Triclosan induces Fas receptor-dependent apoptosis in mouse neocortical neurons in vitro.

Triclosan (TCS) is a commonly used antimicrobial agent in personal care and sanitizing products, as well as in household items. Numerous studies have demonstrated the presence of TCS in various human tissues. Several studies have reported the accumulation of TCS in fish and human brain tissue. The aim of the present study was to investigate the effect of TCS on apoptosis in mouse neocortical neurons after 7 days of culture in vitro following 3, 6 and 24 h of exposure. To explore the mechanism underlying the effects of TCS in neurons, we studied the activation and protein expression of the Fas receptor (FasR) and caspase-8, caspase-9 and caspase-3, as well as DNA fragmentation in TCS-treated cells. Cultures of neocortical neurons were prepared from Swiss mouse embryos on day 15/16 of gestation. The cells were cultured in phenol red-free Neurobasal medium with B27 and glutamine. The cultures were treated with concentrations of TCS ranging from 1 nM to 100 μM for 3, 6 and 24 h.
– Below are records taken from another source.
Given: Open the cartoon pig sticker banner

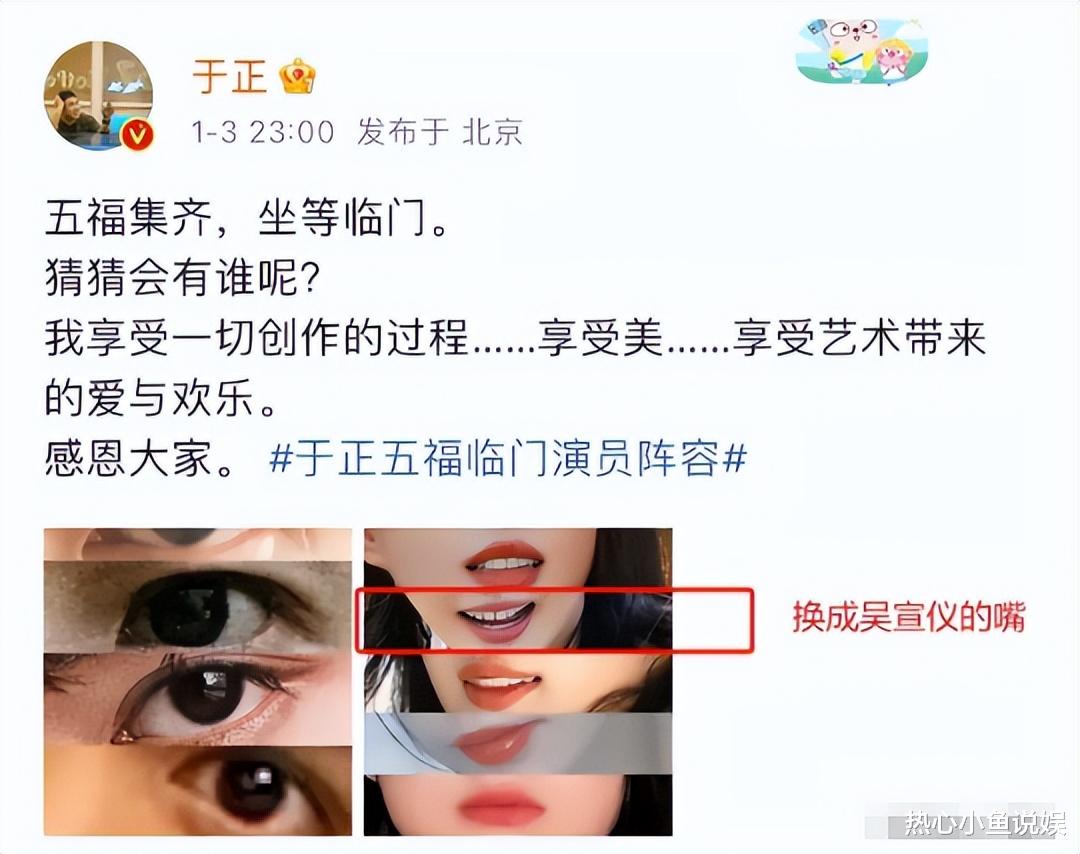Looking at the screenshot, I should click(x=861, y=50).
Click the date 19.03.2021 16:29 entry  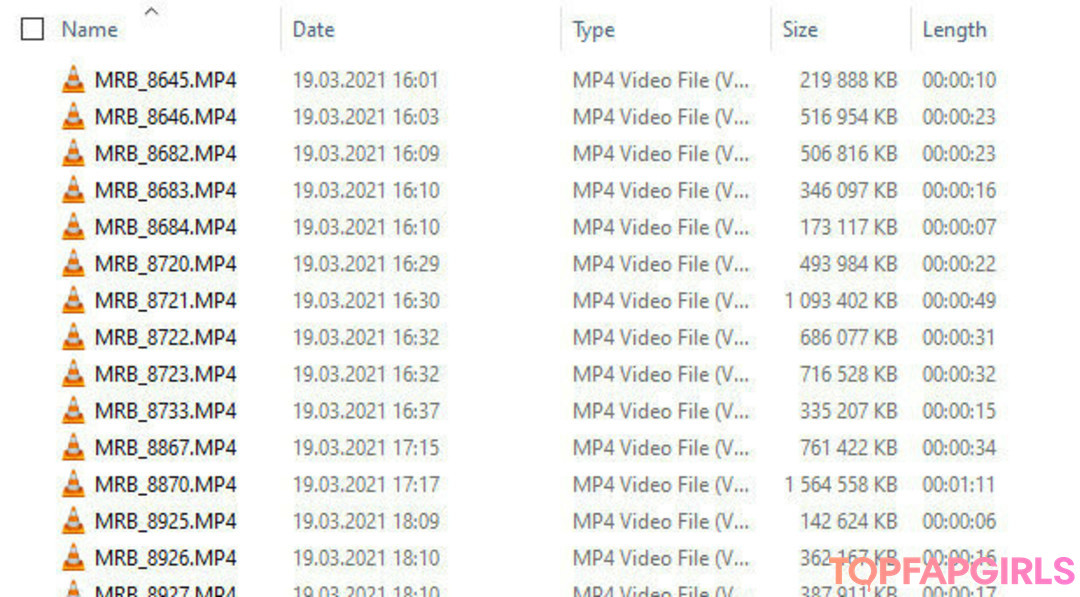click(366, 264)
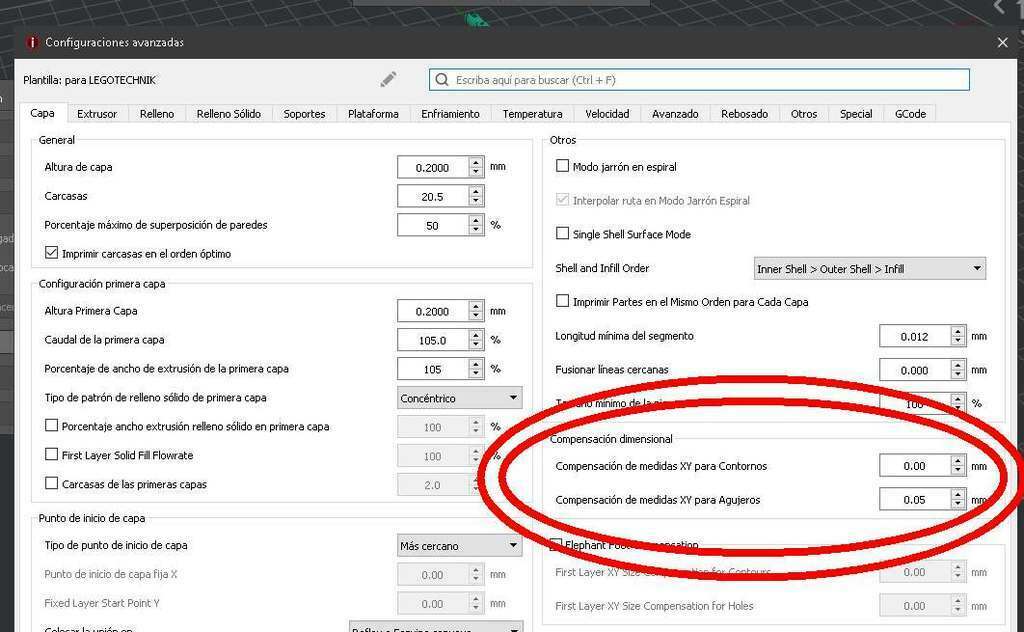Open Shell and Infill Order dropdown

pyautogui.click(x=869, y=268)
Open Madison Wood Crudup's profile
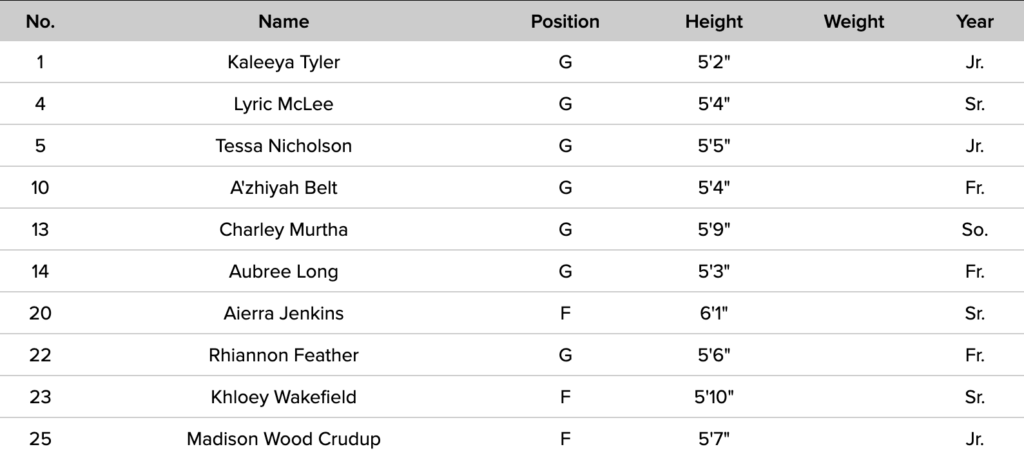This screenshot has width=1024, height=458. (x=284, y=439)
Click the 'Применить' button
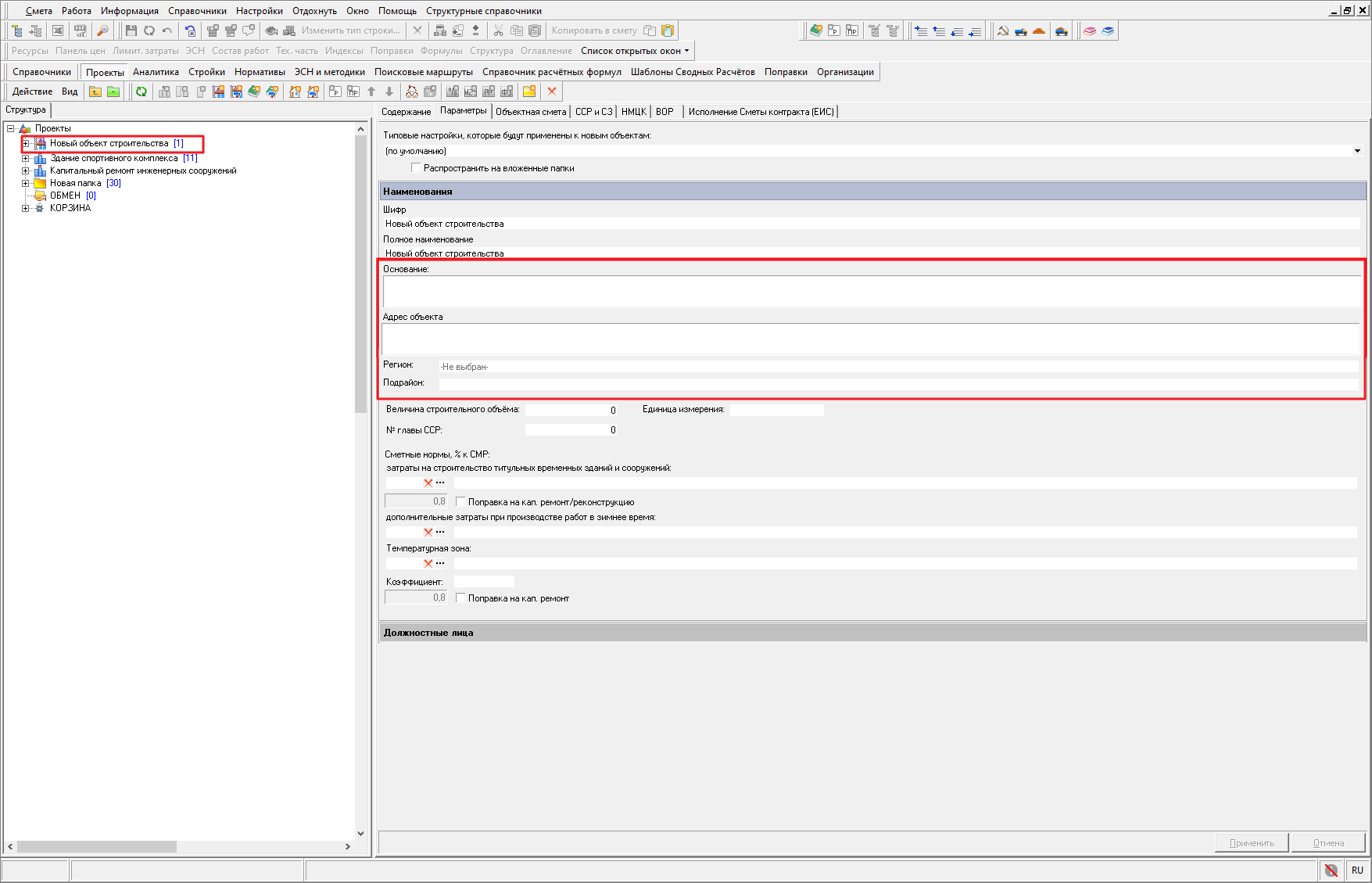The width and height of the screenshot is (1372, 883). (1251, 843)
The level of lactate dehydrogenase (LDH) was measured in the culture medium to exclude the cytotoxic concentrations. The cytotoxic effects were only observed when the highest concentrations of TCS were used (50 and 100 μM). To study apoptosis, the activities of caspase-8, caspase-9 and caspase-3 were measured, and DNA fragmentation was evaluated. Our results are the first time to demonstrate that TCS can induce an apoptotic process in neocortical neurons in vitro. The data demonstrated that TCS caused caspase-3 activation, DNA fragmentation and apoptotic body formation. Non-cytotoxic concentrations of TCS activated the extrinsic apoptotic signaling pathway, which is dependent on FasR and caspase-8 activation. However, it is also possible that TCS may activate the intrinsic apoptotic pathway after long-term exposure. Therefore, further studies on the mechanism underlying the effects of TCS on the nervous system are needed.